──────── Kutipan Teks

Perupa Bali Lintas Generasi Berkontribusi dalam Penguatan Ekosistem Kreatif di Bali

Kehadiran para perupa lintas generasi di pameran Bali Megarupa mampu membawa kontribusi positif bagi ekosistem kreatif di Pulau Dewata.

18 Oktober 2022, 10:04 WIB

Denpasar – Kehadiran perupa Bali lintas generasi di Pameran Bali Megarupa IV/2022 sangat kontributif terhadap penguatan ekosistem kreatif di Pulau Dewata.

“Perupa lintas generasi, pelukis senior dan junior bersanding, berinteraksi, sekaligus menemu dialog,” kata Kurator Bali Megarupa IV/2022 Prof. Dr. Wayan Kun Adnyana di sela-sela pameran, Senin 17 Oktober 2022.

Diketahui, pameran tahunan Bali Megarupa yang telah empat kali hadir dengan tema-tema khusus sangat relevan sekaligus kontekstual terkait permasalahan Bali, bangsa, dan dunia serta memancing semangat kreatif dan elan diskursus kritis.

Tema diangkat Bali Megarupa juga memantik imajinasi, kreativitas, dan nalar kritis yang merepresentasikan daya hidup seni rupa kontemporer Bali yang khas dan berkarakter.

Para kurator memberikan pandangannya dalam pameran Bali Megarupa, masing-masing Prof Wayan Kun Adnyana, Anak Agung Gde Rai dan Prof. Adrian Vickers

Menurut Kun Adnyana, peristiwa ini penting untuk memastikan kemajuan seni rupa Bali, karena regenerasi dalam ruang apresiasi menjadi penentu jagat seni yang kompetitif.

Rektor ISI Denpasar ini menegaskan,
hanya dengan demikian, masyarakat seni akan menemu kesungguhan daya hidup seni rupa kontemporer Bali kini.

Bali Megarupa merupakan bagian dari perhelatan Pemprov Bali, Festival Seni Bali Jani (FSBJ) IV Tahun 2022, telah berjalan sepekan dan masih berlangsung sepekan lagi hingga 23 Oktober 2022.

117 perupa modern dan kontemporer dengan rentang usia 20 hingga 78 tahun menyajikan 116 karya seniman baik karya seni lukis, patung, fotografi, kriya, keramik, instalasi, dan seni rupa video.

────────────────
──────── Data Tersedia

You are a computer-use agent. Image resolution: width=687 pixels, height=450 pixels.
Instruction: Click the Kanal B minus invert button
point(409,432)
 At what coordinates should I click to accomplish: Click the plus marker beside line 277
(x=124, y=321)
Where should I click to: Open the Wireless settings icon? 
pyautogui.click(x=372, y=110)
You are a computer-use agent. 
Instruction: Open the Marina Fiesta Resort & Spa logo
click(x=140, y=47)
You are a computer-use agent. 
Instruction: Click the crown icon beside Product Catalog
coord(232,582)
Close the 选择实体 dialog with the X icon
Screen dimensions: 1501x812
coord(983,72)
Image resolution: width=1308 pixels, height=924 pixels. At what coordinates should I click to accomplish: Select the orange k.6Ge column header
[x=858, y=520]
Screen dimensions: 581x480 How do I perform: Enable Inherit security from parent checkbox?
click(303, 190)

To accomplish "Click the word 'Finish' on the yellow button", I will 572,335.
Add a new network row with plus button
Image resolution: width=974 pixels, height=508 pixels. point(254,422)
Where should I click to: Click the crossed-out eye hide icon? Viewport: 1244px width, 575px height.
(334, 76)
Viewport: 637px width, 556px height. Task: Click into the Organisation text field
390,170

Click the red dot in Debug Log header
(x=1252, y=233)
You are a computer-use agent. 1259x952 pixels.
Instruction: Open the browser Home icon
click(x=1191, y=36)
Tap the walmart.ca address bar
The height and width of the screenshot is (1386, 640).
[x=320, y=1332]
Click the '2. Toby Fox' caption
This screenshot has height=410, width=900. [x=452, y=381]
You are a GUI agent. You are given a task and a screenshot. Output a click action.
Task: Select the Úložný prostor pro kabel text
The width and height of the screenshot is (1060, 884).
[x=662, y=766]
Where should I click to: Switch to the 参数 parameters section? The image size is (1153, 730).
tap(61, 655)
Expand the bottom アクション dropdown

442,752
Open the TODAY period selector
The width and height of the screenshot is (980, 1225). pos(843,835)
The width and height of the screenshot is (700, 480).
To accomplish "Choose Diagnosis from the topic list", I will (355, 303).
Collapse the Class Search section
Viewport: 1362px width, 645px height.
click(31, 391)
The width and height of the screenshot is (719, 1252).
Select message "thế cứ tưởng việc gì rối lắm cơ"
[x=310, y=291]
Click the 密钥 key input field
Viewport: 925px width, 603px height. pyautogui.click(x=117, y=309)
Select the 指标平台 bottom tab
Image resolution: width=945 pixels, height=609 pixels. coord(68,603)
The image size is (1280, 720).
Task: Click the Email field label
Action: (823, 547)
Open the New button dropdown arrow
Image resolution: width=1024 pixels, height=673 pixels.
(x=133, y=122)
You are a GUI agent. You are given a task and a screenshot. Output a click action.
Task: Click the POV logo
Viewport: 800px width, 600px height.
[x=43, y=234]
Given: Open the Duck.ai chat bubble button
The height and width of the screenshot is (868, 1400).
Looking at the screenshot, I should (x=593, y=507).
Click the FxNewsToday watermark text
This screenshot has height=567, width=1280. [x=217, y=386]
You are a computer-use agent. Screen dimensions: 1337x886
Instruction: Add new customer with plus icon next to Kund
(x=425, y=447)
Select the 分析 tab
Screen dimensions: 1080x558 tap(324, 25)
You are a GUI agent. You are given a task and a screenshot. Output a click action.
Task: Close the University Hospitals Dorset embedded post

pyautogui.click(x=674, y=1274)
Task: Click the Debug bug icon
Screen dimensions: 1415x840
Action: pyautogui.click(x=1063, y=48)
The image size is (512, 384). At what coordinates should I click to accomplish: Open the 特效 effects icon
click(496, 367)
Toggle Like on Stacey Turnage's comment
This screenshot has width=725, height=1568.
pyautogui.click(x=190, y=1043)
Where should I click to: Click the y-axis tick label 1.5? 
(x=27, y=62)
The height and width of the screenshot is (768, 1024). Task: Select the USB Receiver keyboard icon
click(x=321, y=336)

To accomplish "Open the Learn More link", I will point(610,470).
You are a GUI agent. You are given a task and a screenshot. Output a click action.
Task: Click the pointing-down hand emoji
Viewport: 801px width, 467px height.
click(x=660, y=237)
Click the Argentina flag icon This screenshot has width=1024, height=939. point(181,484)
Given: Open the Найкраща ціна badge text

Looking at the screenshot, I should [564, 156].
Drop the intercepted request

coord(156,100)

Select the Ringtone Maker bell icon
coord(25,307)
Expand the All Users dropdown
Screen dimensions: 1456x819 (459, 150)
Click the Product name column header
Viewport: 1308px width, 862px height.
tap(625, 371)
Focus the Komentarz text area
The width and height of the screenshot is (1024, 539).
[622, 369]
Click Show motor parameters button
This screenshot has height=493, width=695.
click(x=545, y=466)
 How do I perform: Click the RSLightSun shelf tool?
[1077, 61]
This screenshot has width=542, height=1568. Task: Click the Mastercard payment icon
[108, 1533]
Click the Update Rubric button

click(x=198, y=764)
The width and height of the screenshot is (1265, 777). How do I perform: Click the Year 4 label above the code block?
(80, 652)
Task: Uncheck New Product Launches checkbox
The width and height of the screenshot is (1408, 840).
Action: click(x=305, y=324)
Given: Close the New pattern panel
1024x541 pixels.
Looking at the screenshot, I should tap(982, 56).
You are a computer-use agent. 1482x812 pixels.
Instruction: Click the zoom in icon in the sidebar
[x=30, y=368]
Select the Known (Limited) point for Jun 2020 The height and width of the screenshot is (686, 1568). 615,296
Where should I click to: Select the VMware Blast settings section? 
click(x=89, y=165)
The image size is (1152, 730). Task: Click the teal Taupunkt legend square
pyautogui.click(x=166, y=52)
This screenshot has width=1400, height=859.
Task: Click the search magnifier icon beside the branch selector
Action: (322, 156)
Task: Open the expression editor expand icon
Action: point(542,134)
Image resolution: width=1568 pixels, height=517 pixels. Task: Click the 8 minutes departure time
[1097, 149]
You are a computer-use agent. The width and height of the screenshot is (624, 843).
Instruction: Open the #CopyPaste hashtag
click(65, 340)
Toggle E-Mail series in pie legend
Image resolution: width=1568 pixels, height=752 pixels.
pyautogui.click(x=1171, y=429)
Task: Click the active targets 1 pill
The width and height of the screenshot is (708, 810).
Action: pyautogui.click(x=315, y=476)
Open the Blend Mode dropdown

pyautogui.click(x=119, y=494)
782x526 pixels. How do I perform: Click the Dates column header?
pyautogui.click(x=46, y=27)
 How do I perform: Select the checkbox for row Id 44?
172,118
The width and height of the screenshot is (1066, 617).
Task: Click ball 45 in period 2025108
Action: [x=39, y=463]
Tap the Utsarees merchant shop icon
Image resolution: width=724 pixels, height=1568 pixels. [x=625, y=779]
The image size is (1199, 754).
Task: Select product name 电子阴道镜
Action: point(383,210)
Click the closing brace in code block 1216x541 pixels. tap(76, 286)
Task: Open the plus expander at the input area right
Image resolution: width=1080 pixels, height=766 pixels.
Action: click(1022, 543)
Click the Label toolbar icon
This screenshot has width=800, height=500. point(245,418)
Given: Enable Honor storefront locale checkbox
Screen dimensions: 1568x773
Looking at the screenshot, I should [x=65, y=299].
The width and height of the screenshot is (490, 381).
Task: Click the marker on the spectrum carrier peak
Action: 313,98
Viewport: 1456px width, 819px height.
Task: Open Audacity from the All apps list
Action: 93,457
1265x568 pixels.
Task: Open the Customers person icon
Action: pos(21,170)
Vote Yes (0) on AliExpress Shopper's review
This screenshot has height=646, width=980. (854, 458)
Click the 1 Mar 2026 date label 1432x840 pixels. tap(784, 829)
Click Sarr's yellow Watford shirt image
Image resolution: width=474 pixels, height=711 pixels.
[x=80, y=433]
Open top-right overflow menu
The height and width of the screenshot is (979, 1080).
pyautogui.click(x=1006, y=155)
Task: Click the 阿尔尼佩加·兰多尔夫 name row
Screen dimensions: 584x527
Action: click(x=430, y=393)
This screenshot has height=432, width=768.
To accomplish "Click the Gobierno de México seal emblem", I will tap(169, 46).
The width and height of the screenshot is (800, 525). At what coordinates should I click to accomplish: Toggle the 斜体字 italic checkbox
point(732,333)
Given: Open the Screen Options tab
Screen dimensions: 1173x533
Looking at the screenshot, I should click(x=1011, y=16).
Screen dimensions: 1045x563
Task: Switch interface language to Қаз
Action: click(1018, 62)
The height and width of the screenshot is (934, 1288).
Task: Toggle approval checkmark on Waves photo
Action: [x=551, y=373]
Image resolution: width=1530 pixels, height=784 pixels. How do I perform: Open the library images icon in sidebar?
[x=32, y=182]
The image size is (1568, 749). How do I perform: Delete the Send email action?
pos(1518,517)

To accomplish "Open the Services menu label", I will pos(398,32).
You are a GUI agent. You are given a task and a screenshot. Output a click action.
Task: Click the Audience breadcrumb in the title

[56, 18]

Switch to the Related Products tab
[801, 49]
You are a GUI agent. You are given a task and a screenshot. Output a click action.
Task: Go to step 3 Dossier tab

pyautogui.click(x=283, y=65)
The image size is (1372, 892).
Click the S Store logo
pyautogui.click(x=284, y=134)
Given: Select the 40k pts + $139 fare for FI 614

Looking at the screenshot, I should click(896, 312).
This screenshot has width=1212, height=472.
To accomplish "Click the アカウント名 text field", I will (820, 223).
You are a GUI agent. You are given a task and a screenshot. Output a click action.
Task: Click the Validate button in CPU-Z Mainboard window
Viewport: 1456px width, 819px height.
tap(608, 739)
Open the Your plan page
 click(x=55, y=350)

────────────────

Sambung artikel tentang pameran Bali Megarupa, mulai setelah kalimat terakhir yang ditampilkan. Item-item di atas diambil dari sumber yang berbeda.

Jawaban Latihan ::
Empat lokasi yakni Museum Seni Neka, Museum Puri Lukisan, Agung Rai Museum of Art (ARMA) –ketiganya di Ubud– dan Gedung Kriya, Taman Budaya Provinsi Bali (Art Center) di Denpasar, menjadi tempat pameran karya – Karya mereka.

Karya para seniman ini merupakan jelajah pemaknaan dan eksplorasi tematik terkait air. Perupaan yang berangkat dari beragam persepsi, perspektif, sekaligus tawaran-tawaran gagasan genial; karakter artistik atau gaya visual dari perupa bersangkutan tetap dapat terlacak.

Mereka secara sadar merespons kepada tema/tajuk pameran Ranu-Wiku-Waktu: Semesta Cipta Sastra Rupa, tanpa kehilangan karakter pribadi.

“Tema air dijelajahi perupa sebagai sumber imajinasi, daya pikat artistik, sekaligus orientasi penciptaan,” jelas mantan Kepala Dinas Kebudayaan Provinsi Bali ini.

Semua Karya perupa ini, dapat dipetakan secara garis besar ke dalam tiga kategori penjelajahan terkait tema air —menunjuk pada danau— berikut seluruh penamaannya, yakni: denotatif, konotatif, dan simbolik.

Dia menyebut ketiga kategori ini terkadang hadir berkelindan, saling berbaur, dan juga tertaut. Kategori eksplorasi secara denotatif atau real, dengan benderang.

Pencermatan air secara denotatif, juga menunjuk impresi air (zat cair), seperti mengungkap kesan visual gelombang, buih, tetesan, genangan, dan juga berlapis warna-warni kebiruan. Secara konotatif mencakup berbagai kemungkinan analogi tentang danau atau sumber air sebagai sumber kehidupan.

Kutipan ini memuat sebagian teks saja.